* **WRITTEN PROBLEM 1**
Reproduce the text on region subdivision word for word, from its heading to its final sentence.

* **SOURCE EXTRACT**
+ + + +

Potential problems with Region Subdivision

The above scenario gives some idea of operational conditions under the normal (ie. current) use case, which are complicated by the following observations:

Max-scaling conditions apply under very small scaling (density-based subdivision is required)

First of all, it needs to be borne in mind that the above conditions do not apply only to the end projection of a 2bn user population, because crowds at events almost always congregate on the primary focus of attention, for example at the stage of a live music event. This would apply right now if regions and clients were scalable, because the top musicians already max out their sims for well-advertised concerts, even if they perform more than once a day. (Check out any [Komuso Tokugawa] concert, for example.) Live music is of course not the only type of event that maxes out sims in SL today, even without considering one-off special events like the recent SL4B celebration that attracted many thousands concurrently but was not able to handle them.

Because (i) popular events easily exceed the 100-av subregion regularly today, (ii) will do so even more with each passing day, and (iii) audiences draw together around an attraction, the described subdivision policy of equal-size subdivision is not viable. Instead, we require an equal-density subdivision policy, because without it we will not be able to scale events in the immediate future, let alone far ahead. The equal-size policy was described only to provide a rough idea of the numbers that govern handover densities, but the actual policy to be employed must be based on local participant density or it will not accomplish its goal, because otherwise subregions at the event focus would be massively oversubscribed while outer ones would be empty.

This is clearly more complex from a design and implementation standpoint, but it is inevitable under the region subdivision method otherwise the premise of limiting subregions to handling a maximum of 100 avs is exceeded very early on in the population growth, or even right now.

An alternative to equal-density subdivision that might address the problem is modulus subdivision (the region is sliced into sections each containing rather less than the maximum number a typical CPU can handle, plus one more section to carry the remainder). Geometric land partitioning however is not an option, because agent density is highly non-uniform.

+ + + +

Stored records
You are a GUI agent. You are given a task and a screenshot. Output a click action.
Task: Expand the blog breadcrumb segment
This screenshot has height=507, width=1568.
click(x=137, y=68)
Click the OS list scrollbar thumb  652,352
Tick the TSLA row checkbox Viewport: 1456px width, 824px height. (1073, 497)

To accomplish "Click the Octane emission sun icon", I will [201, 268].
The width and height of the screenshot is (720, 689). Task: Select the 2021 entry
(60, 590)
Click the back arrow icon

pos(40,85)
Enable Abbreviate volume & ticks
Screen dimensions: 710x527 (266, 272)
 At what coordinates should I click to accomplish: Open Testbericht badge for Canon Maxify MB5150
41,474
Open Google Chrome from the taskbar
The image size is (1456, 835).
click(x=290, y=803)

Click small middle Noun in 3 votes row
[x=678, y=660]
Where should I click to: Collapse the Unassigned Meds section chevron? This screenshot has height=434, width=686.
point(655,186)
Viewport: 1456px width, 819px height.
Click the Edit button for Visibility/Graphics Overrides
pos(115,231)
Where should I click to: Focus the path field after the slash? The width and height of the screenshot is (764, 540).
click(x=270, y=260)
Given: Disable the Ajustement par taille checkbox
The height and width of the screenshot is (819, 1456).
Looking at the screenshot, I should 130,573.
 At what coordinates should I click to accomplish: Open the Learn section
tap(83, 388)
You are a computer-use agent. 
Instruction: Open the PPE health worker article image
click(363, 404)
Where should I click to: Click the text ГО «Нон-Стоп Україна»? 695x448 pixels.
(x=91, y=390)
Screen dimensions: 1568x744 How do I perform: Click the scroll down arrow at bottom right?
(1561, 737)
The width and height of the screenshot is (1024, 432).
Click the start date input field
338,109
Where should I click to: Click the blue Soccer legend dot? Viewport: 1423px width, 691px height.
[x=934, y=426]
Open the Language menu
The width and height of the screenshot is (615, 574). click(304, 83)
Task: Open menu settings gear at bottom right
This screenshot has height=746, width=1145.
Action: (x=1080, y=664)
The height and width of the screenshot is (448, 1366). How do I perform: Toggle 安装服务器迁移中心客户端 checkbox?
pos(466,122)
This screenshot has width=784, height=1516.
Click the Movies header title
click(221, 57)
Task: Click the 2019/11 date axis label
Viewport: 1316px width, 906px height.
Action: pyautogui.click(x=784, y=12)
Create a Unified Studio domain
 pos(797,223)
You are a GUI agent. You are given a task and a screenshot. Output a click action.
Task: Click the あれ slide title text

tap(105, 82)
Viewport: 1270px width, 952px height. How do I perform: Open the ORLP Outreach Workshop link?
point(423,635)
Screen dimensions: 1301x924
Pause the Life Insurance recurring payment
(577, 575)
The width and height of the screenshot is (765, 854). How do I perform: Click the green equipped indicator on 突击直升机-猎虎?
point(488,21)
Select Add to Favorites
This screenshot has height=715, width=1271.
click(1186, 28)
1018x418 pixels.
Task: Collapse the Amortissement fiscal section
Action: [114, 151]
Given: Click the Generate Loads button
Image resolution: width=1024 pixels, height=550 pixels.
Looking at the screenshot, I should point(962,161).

+ + + +

* **WRITTEN PROBLEM 2**
Collect each line of the listing containing the string "coordinates", treating uppercase and lowercase as different.

* **PROBLEM SOLUTION 1**
Potential problems with Region Subdivision

The above scenario gives some idea of operational conditions under the normal (ie. current) use case, which are complicated by the following observations:

Max-scaling conditions apply under very small scaling (density-based subdivision is required)

First of all, it needs to be borne in mind that the above conditions do not apply only to the end projection of a 2bn user population, because crowds at events almost always congregate on the primary focus of attention, for example at the stage of a live music event. This would apply right now if regions and clients were scalable, because the top musicians already max out their sims for well-advertised concerts, even if they perform more than once a day. (Check out any [Komuso Tokugawa] concert, for example.) Live music is of course not the only type of event that maxes out sims in SL today, even without considering one-off special events like the recent SL4B celebration that attracted many thousands concurrently but was not able to handle them.

Because (i) popular events easily exceed the 100-av subregion regularly today, (ii) will do so even more with each passing day, and (iii) audiences draw together around an attraction, the described subdivision policy of equal-size subdivision is not viable. Instead, we require an equal-density subdivision policy, because without it we will not be able to scale events in the immediate future, let alone far ahead. The equal-size policy was described only to provide a rough idea of the numbers that govern handover densities, but the actual policy to be employed must be based on local participant density or it will not accomplish its goal, because otherwise subregions at the event focus would be massively oversubscribed while outer ones would be empty.

This is clearly more complex from a design and implementation standpoint, but it is inevitable under the region subdivision method otherwise the premise of limiting subregions to handling a maximum of 100 avs is exceeded very early on in the population growth, or even right now.

An alternative to equal-density subdivision that might address the problem is modulus subdivision (the region is sliced into sections each containing rather less than the maximum number a typical CPU can handle, plus one more section to carry the remainder). Geometric land partitioning however is not an option, because agent density is highly non-uniform.

* **PROBLEM SOLUTION 2**
 At what coordinates should I click to accomplish: Open Testbericht badge for Canon Maxify MB5150
 At what coordinates should I click to accomplish: Open the Learn section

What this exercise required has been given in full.